PROVIDED ENTRIES -
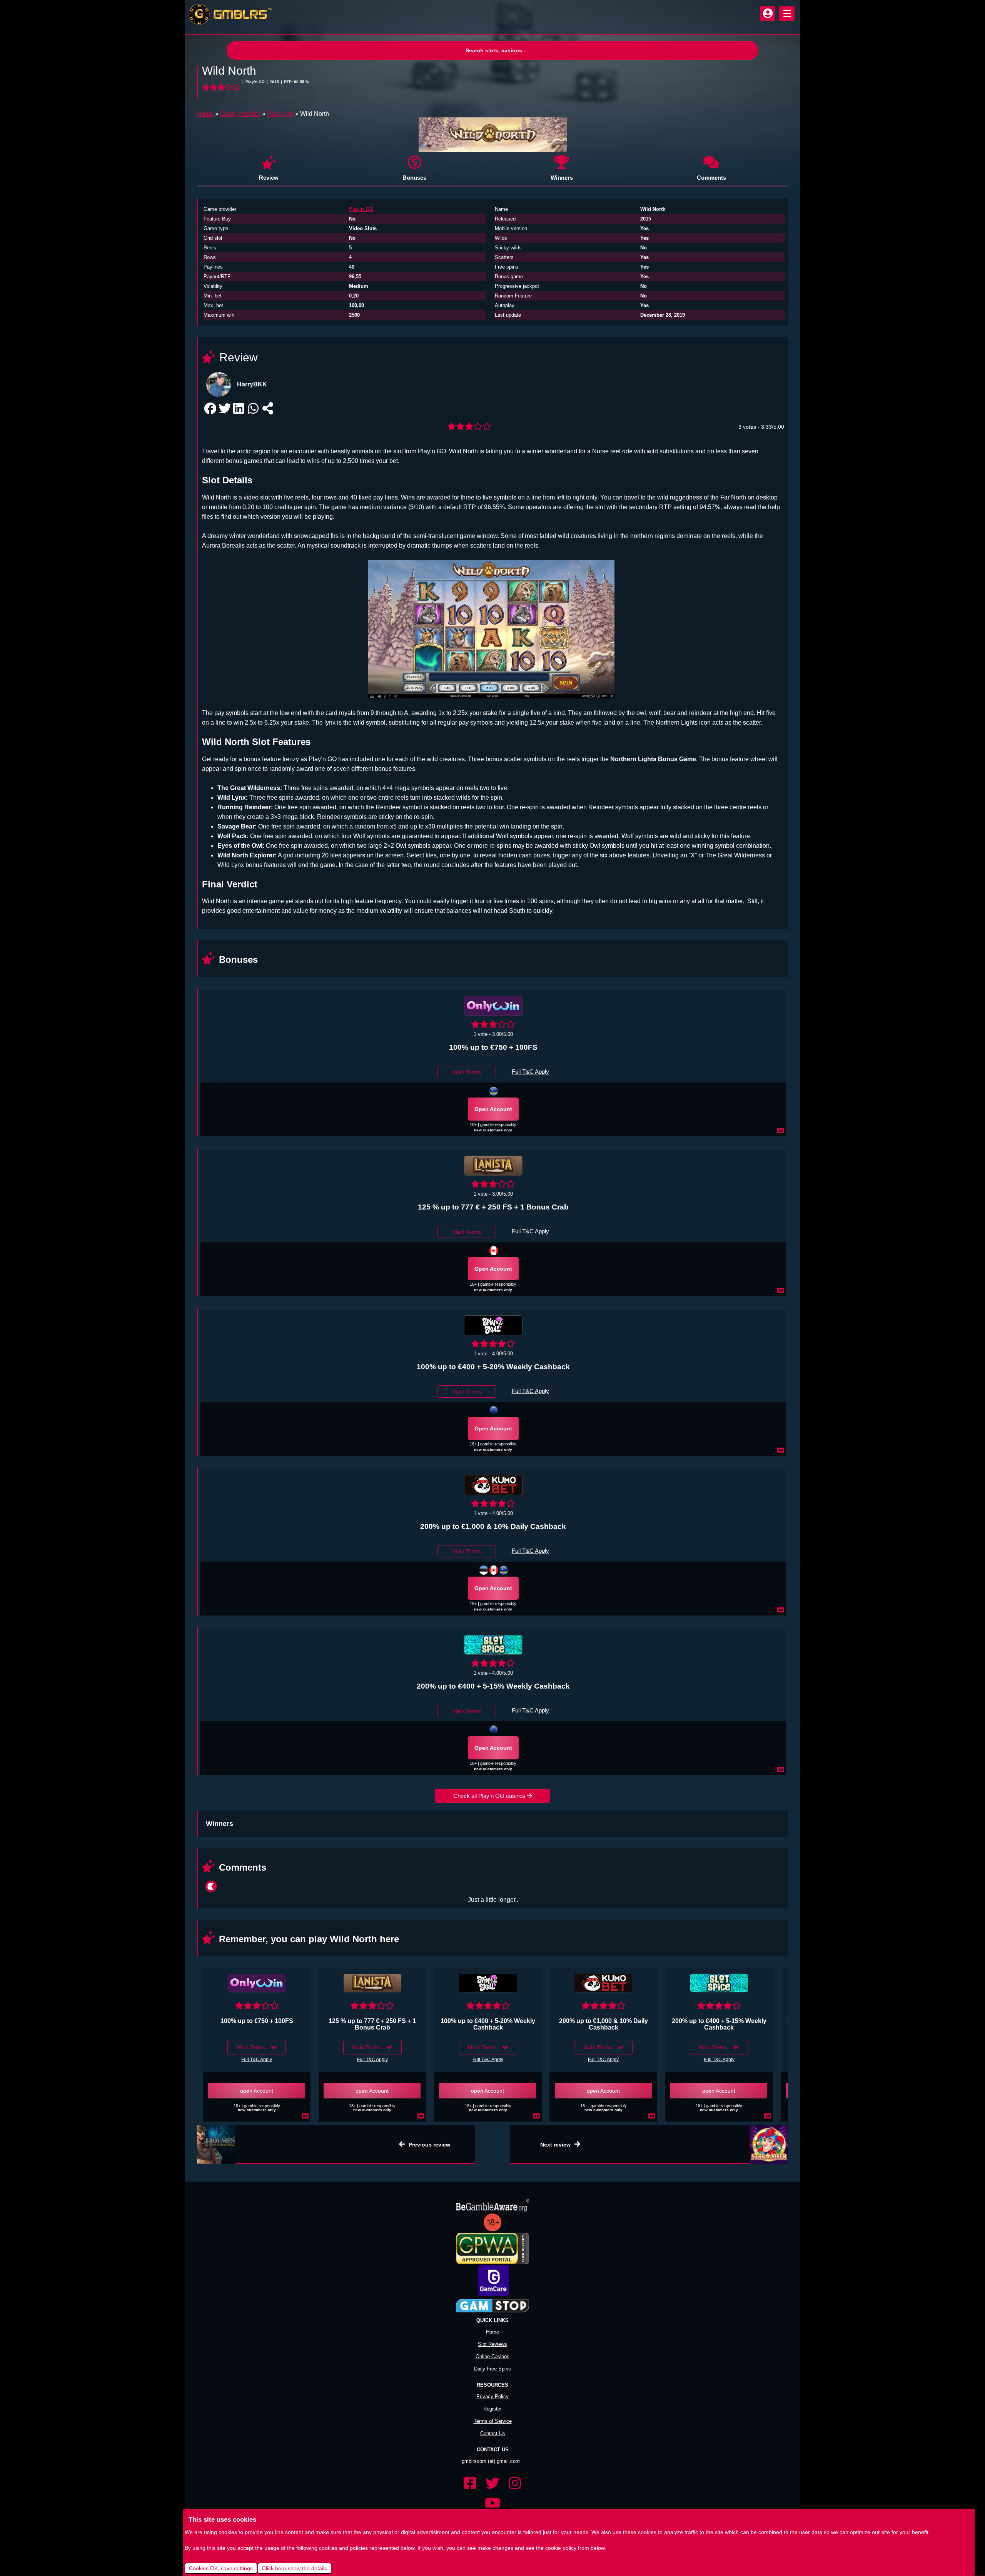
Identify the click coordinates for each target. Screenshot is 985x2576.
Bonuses (414, 177)
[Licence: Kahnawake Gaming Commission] (493, 1570)
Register (492, 2397)
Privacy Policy (492, 2385)
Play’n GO (361, 209)
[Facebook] (470, 2472)
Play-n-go (280, 113)
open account (493, 1109)
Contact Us (492, 2422)
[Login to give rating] (222, 87)
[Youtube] (492, 2492)
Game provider (240, 113)
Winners (562, 177)
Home (205, 113)
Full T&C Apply (530, 1071)
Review (269, 177)
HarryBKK (252, 384)
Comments (711, 177)
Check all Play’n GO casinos (490, 1796)
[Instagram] (515, 2472)
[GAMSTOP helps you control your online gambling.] (492, 2294)
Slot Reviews (492, 2332)
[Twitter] (492, 2472)
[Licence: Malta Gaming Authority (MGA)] (493, 1410)
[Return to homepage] (228, 14)
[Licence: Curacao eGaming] (493, 1091)
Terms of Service (493, 2409)
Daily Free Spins (492, 2357)
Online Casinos (492, 2345)
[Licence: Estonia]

WHAT TO DO - Wherever a line of the records above contains the string "Play", copy that line out.

SOLUTION TO THE EXERCISE -
Play’n GO (361, 209)
Play-n-go (280, 113)
Check all Play’n GO casinos (490, 1796)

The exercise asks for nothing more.